Instructions for the task:
Please repeat only the stretch of records running from the first line through the line that contains "[Evolt - Impressoras 3D] (27, 7)".

Stored data:

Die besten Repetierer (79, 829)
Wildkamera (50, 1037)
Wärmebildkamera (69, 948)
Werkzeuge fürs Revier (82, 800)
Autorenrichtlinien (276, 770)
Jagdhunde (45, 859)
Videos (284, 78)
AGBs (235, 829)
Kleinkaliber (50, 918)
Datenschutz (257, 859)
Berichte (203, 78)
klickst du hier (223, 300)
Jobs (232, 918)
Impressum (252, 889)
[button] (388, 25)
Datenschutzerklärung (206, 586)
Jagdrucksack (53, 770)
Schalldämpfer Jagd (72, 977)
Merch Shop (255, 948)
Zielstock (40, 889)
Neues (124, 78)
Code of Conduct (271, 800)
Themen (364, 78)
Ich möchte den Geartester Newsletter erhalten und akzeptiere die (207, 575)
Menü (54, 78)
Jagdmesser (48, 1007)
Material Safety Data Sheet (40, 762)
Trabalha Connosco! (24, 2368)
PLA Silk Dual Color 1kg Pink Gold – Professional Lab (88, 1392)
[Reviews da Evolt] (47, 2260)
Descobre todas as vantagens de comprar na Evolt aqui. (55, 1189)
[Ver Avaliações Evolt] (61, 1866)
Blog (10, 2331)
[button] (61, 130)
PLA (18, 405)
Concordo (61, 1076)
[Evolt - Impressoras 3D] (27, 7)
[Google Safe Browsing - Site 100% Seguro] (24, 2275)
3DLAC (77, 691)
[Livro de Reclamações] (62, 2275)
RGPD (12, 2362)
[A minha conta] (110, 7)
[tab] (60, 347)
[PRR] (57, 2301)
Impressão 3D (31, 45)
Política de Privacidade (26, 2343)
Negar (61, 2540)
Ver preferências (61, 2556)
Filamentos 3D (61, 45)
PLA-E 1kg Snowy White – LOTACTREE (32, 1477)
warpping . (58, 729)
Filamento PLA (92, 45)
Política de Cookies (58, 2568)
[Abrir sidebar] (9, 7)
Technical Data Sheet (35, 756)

Answer to this exercise:
Die besten Repetierer (79, 829)
Wildkamera (50, 1037)
Wärmebildkamera (69, 948)
Werkzeuge fürs Revier (82, 800)
Autorenrichtlinien (276, 770)
Jagdhunde (45, 859)
Videos (284, 78)
AGBs (235, 829)
Kleinkaliber (50, 918)
Datenschutz (257, 859)
Berichte (203, 78)
klickst du hier (223, 300)
Jobs (232, 918)
Impressum (252, 889)
[button] (388, 25)
Datenschutzerklärung (206, 586)
Jagdrucksack (53, 770)
Schalldämpfer Jagd (72, 977)
Merch Shop (255, 948)
Zielstock (40, 889)
Neues (124, 78)
Code of Conduct (271, 800)
Themen (364, 78)
Ich möchte den Geartester Newsletter erhalten und akzeptiere die (207, 575)
Menü (54, 78)
Jagdmesser (48, 1007)
Material Safety Data Sheet (40, 762)
Trabalha Connosco! (24, 2368)
PLA Silk Dual Color 1kg Pink Gold – Professional Lab (88, 1392)
[Reviews da Evolt] (47, 2260)
Descobre todas as vantagens de comprar na Evolt aqui. (55, 1189)
[Ver Avaliações Evolt] (61, 1866)
Blog (10, 2331)
[button] (61, 130)
PLA (18, 405)
Concordo (61, 1076)
[Evolt - Impressoras 3D] (27, 7)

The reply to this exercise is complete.